A Prototype Expert System for Selecting a Multiple Comparison Test

Adel M. Aladwani
Department of QM & IS
College of Administrative Sciences
Kuwait University
P. O. Box 34927
Edailiyah, Kuwait 73251
E-mail : adwani@kuc01.kuniv.edu.kw



Abstract

Modeling the choice of a Multiple Comparison (MC) test is one important area of expertise that did not attract enough attention from researchers interested in the applications of Expert Systems (ES) technology. Probably this is so because of the highly demanding nature of the MCP selection problem. Modeling the MC procedure choice problem and building a prototype Expert System to help researchers as well as students is one important aim of this article. Another goal of the paper is to examine the appropriateness of ES as a supporting development paradigm for modeling such a perplexing process. A prototype expert system was developed and described. The results of an experimental test are encouraging.
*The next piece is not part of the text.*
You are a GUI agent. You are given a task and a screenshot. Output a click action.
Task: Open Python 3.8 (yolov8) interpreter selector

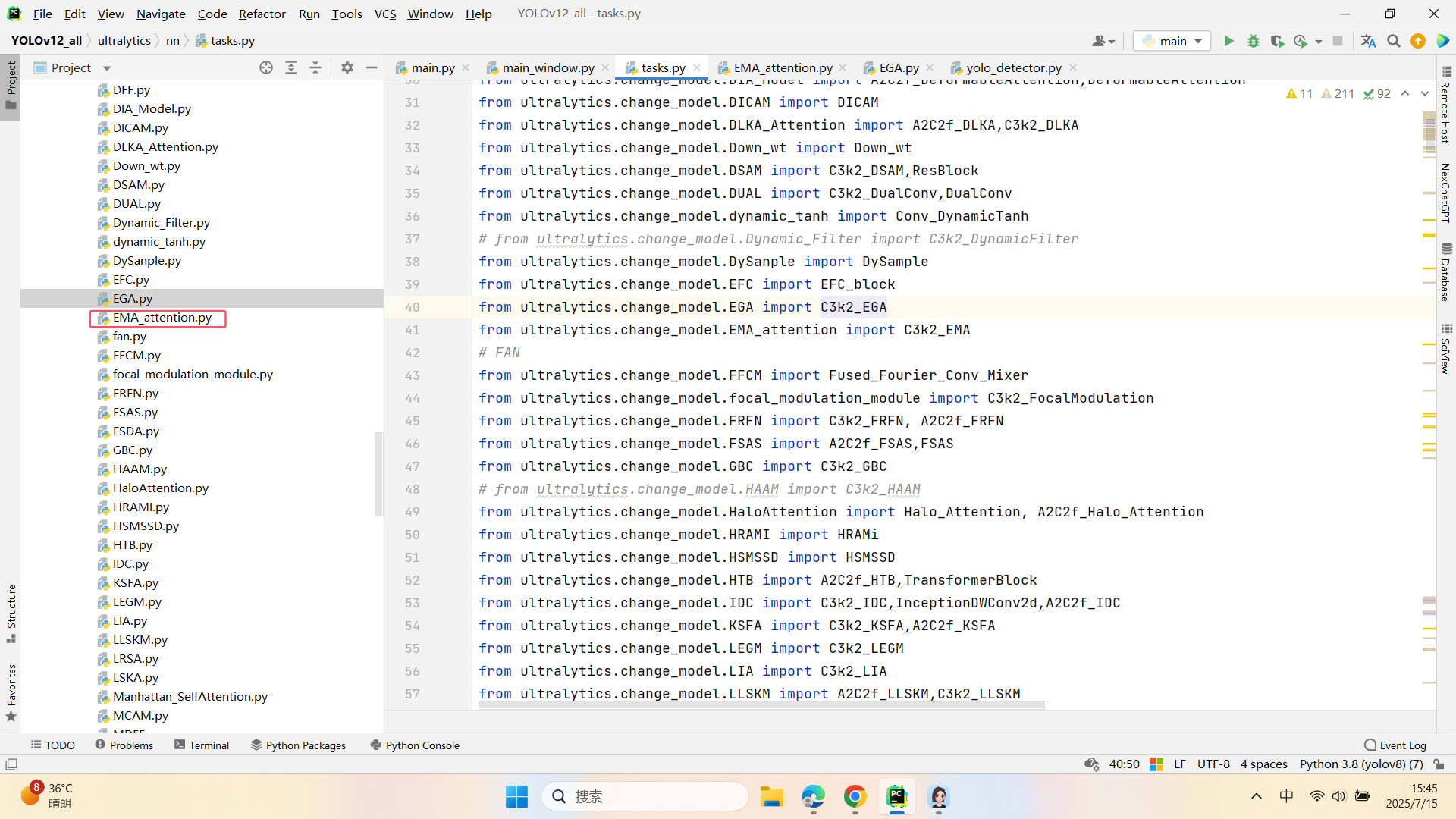1360,764
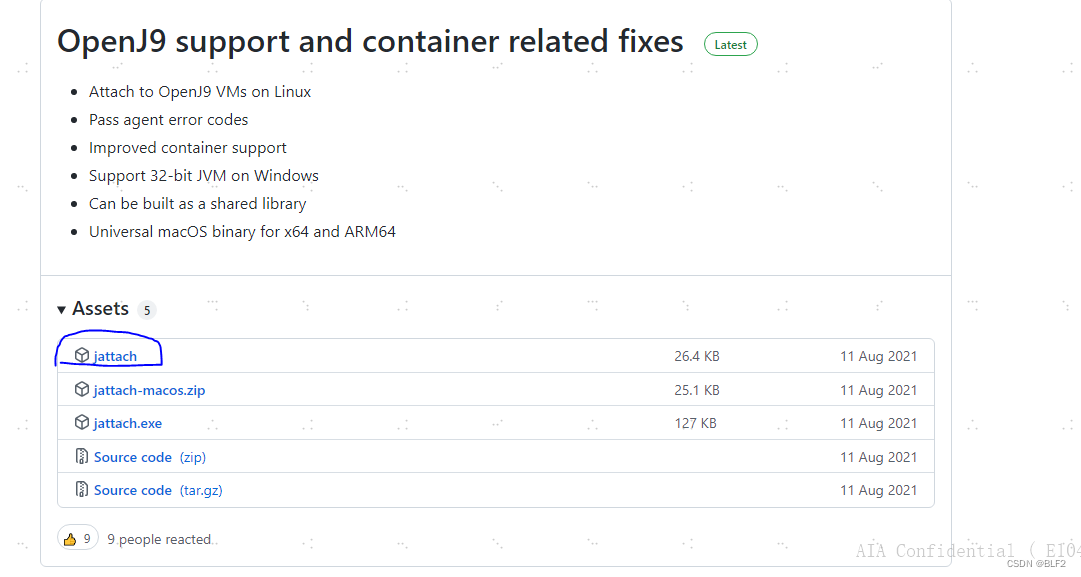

Keywords: Expert Systems; Multiple Comparison Tests.

Introduction

Since it was first commercially introduced in the beginning of the past decade, Expert Systems (ES) technology has been applied to numerous problem domains. The applications of ES to Operation Research/Management Science (1), in general, and to the area of statistical analysis (2), in particular, are two areas that have been the focus of close attention from researchers. The expertise of one or more expert analysts in a specific statistical analysis problem domain can be captured in a computer program to achieve several critical goals such as providing consistent and timely statistical knowledge to users. Actually, several attempts have been made towards that general end (e.g., 3 and 4).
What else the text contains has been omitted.